Bei den Reden des Ministers wie auch des CDU-Innenexperten Alexander Throm rührte sich bei den Sozialdemokraten kaum eine Hand zum Applaus. Ganz klar gegen die neue Regelung positionierten sich Grüne und Linke, während bei der AfD von einer "Mogelpackung" die Rede war, weil nur zehn Prozent der Familiennachzüge in den Blick genommen würden.
Innenminister Dobrindt sieht konkrete Überforderung durch Migration
Dobrindt nannte die illegale Migration eine große Herausforderung für die gesamte EU. Daher brauche es europäische wie auch nationale Antworten. Zu letzteren gehört seiner Aussage nach die Neuregelung. Die Überforderung Deutschlands durch die illegale Migration sei an vielen Stellen sehr konkret. Die Aussetzung des Familiennachzugs ist laut Dobrindt auch ein Beitrag zum Abbau der Pull-Faktoren. Damit werde die Logik der Schleuserbanden - einer muss nach Deutschland durchkommen, dann kann nachgezogen werden - durchbrochen, sagte er.
„Familiennachzug ist kein Gnadenakt, sondern Voraussetzung für Teilhabe.“
Bernd Baumann (AfD) sprach von Wählertäuschung. Während die Union vom Ende des Familiennachzugs rede, gehe es tatsächlich nur um die Aussetzung des Nachzugs für subsidiär Schutzberechtigte - und damit nur um zehn Prozent der über den Familiennachzug nachkommenden "120.000 zusätzlichen Migranten pro Jahr".
Zudem werde deren Aufnahme nur zwei Jahre aufgeschoben. Baumann erinnerte daran, dass es auch 2016 schon eine solche Regelung gab. Sie sei absolut wirkungslos gewesen. Auch damals habe die Union "die Migrationswende nur vorgetäuscht", sagte der AfD-Abgeordnete.
Grüne: Menschliches Leid und verhinderte Integration
Die Regelung sei "als Teil eines größeren Kompromisses getroffen worden", sagte Rasha Nasr (SPD). Festzustellen sei aber, dass es hier konkret um Familien gehe, "die nun auf lange Zeit voneinander getrennt bleiben". Das hinterlasse Spuren - bei den Menschen selbst aber auch in der Gesellschaft. Nasr nannte die Härtefallregelung einen wichtigen Baustein. Diese Möglichkeit müsse aber auch tatsächlich genutzt werden können und dürfe nicht an zu hohen Hürden scheitern.
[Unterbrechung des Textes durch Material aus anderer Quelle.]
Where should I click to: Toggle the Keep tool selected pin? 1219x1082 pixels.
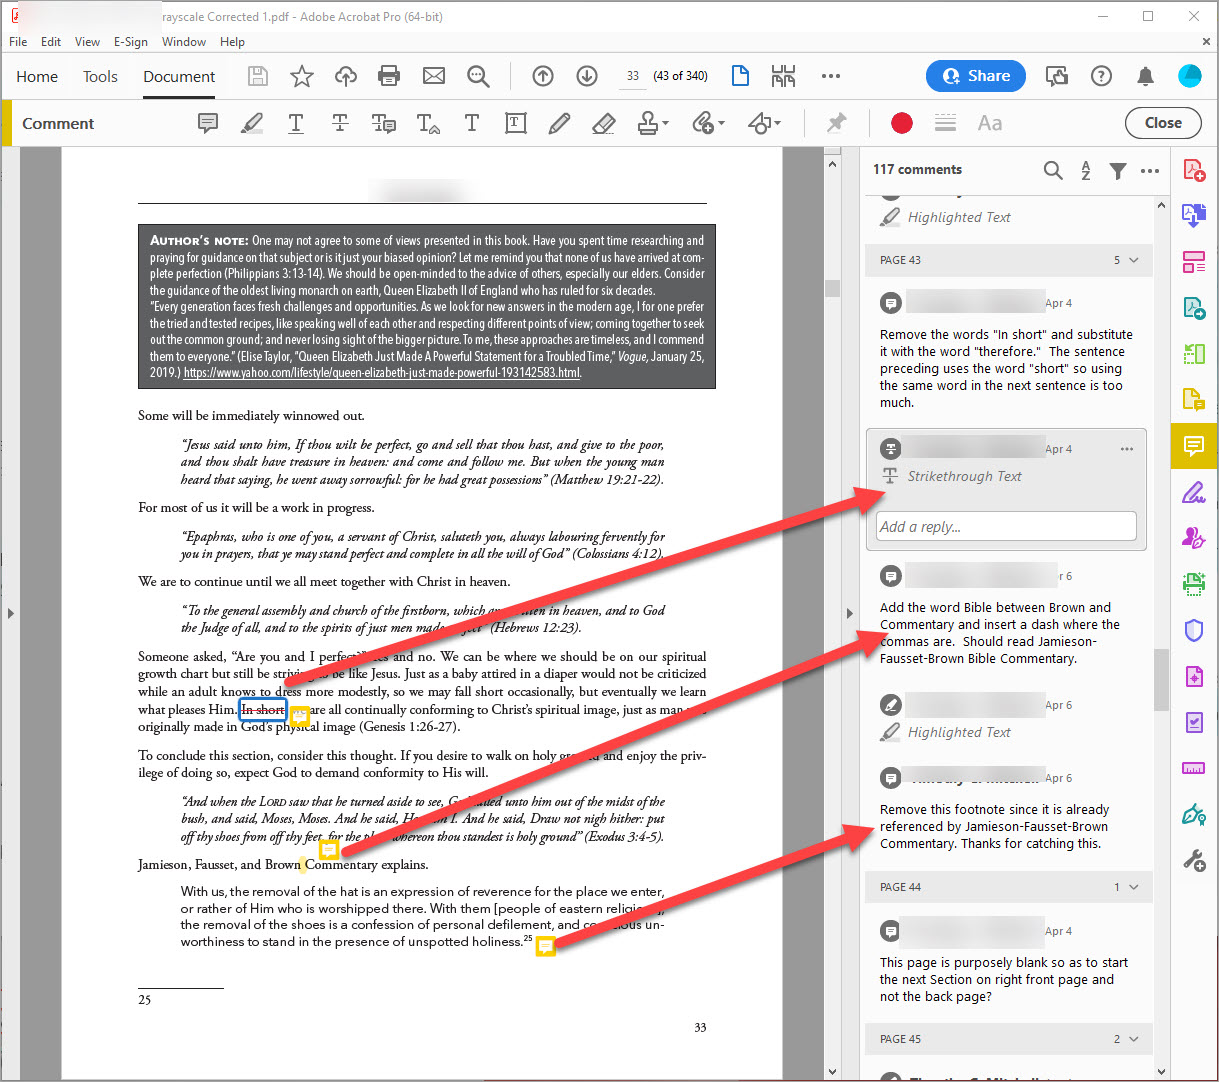point(836,123)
Schahina Gambir (Grüne) verwies auf die "dramatischen Folgen" des Gesetzes für Familien. Die Aussetzung bedeute menschliches Leid und die Verhinderung der Integration. Wer dauerhaft von seiner Familie getrennt sei, lebe in einer Perspektivlosigkeit. "Familiennachzug ist kein Gnadenakt, sondern Voraussetzung für Teilhabe", sagte Gambir, die die SPD dafür kritisierte, einer Regelung zuzustimmen, die sie vor wenigen Wochen noch abgelehnt habe.
Linke nennt Gesetz antichristlich und familienfeindlich
Antichristlich und familienfeindlich sei das Gesetz, befand Clara Bünger (Linke). Nicht umsonst zählten die Kirchen zu seinen schärfsten Kritikern. Bünger warf dem Innenminister vor, ständig von illegaler Migration zu sprechen, aber nun die letzten legalen Wege abschaffen zu wollen. "Das ist nicht nur zynisch, sondern auch juristisch nicht haltbar", sagte die Linken-Abgeordnete.
Throm wies darauf hin, dass die Zahlen beim Nachzug zu subsidiär Schutzberechtigten die Zahlen des Nachzugs zu Flüchtlingen laut der Genfer Flüchtlingskonvention überstiegen. Er sprach von einem "erheblichen Pull-Faktor". Deshalb sei Deutschland Hauptzielland von syrischen Flüchtlingen in Europa, so der Christdemokrat.